[Task description]: Put the records that run from the line containing "1568x718 pixels." through the line containing "the green star", both included, into a JSON list of strings with one string per line and no blank lines. Omit the pictures.

[Working data]:
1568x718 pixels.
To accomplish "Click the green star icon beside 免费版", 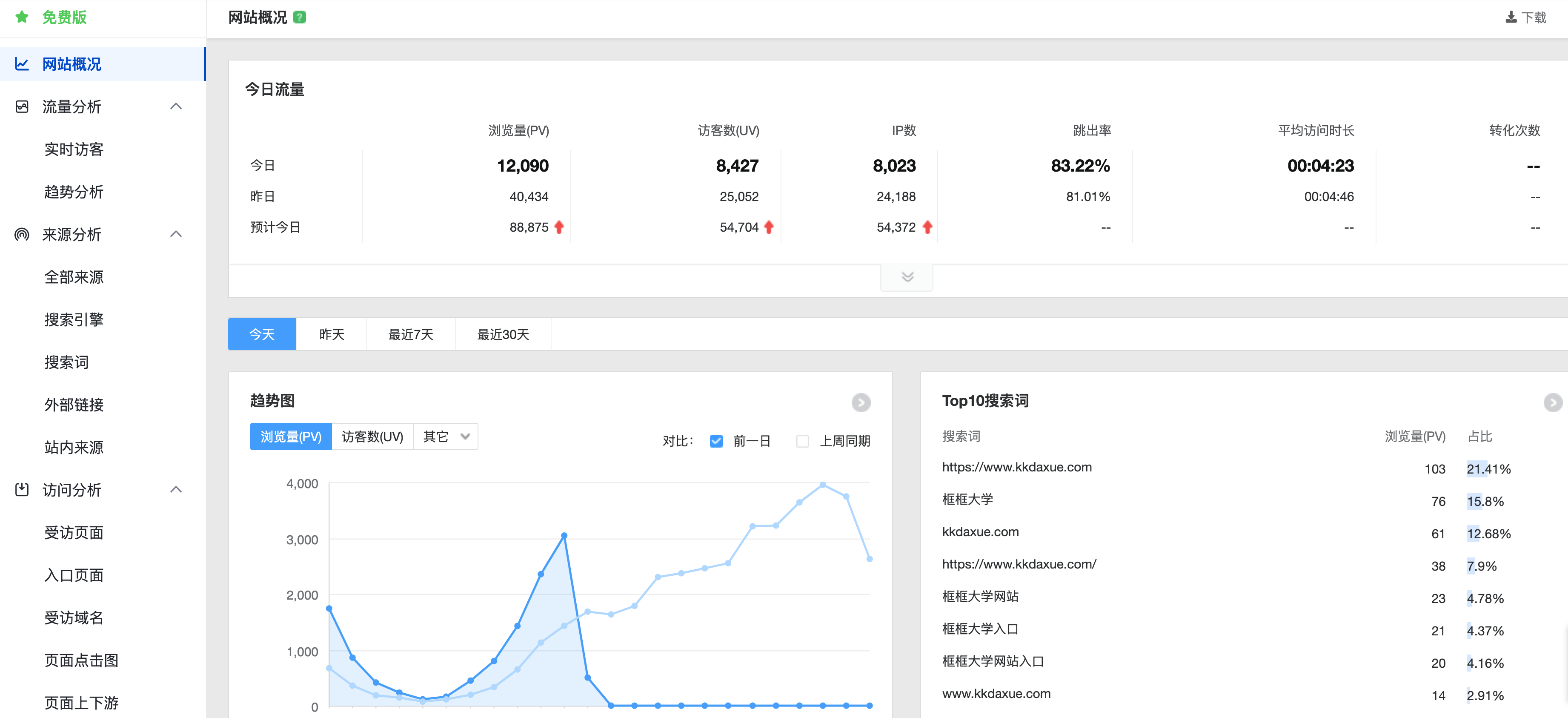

--

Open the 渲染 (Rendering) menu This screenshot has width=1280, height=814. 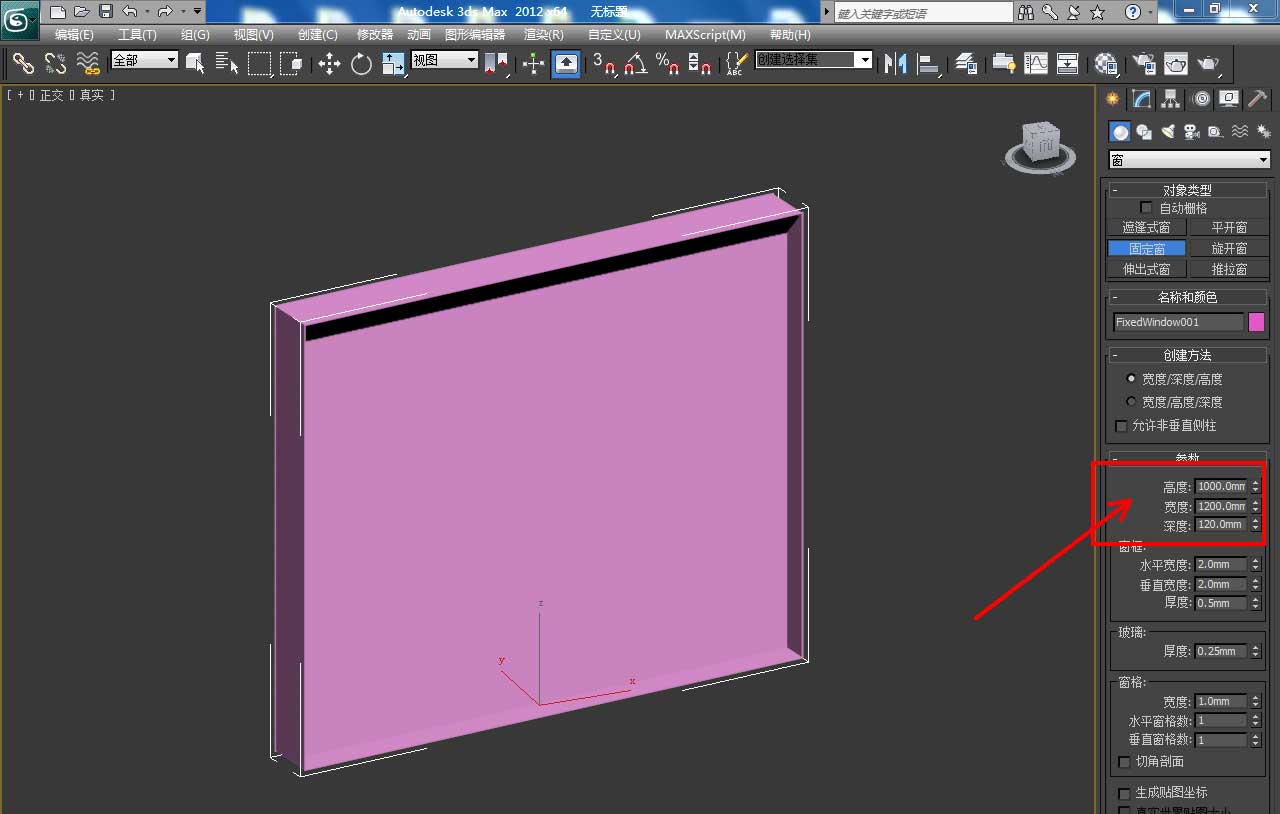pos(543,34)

==

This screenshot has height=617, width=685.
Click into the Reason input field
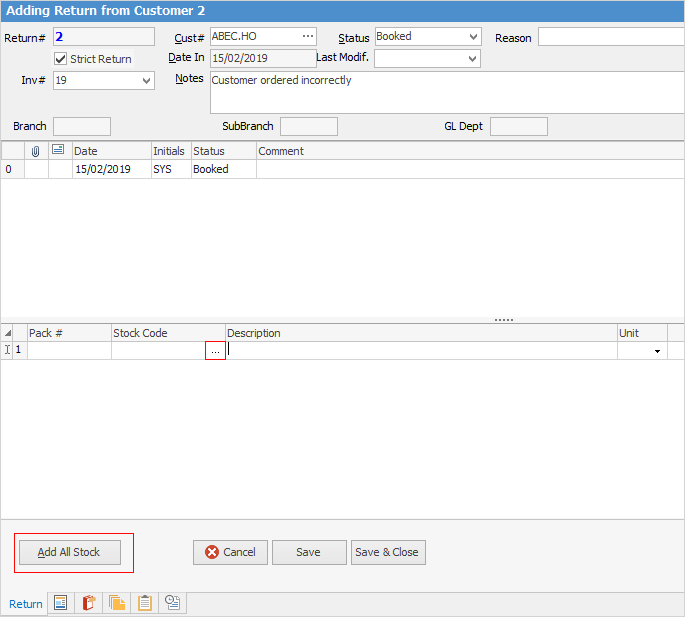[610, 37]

[Answer to the task]:
[
  "1568x718 pixels.",
  "To accomplish \"Click the green star icon beside 免费版\", "
]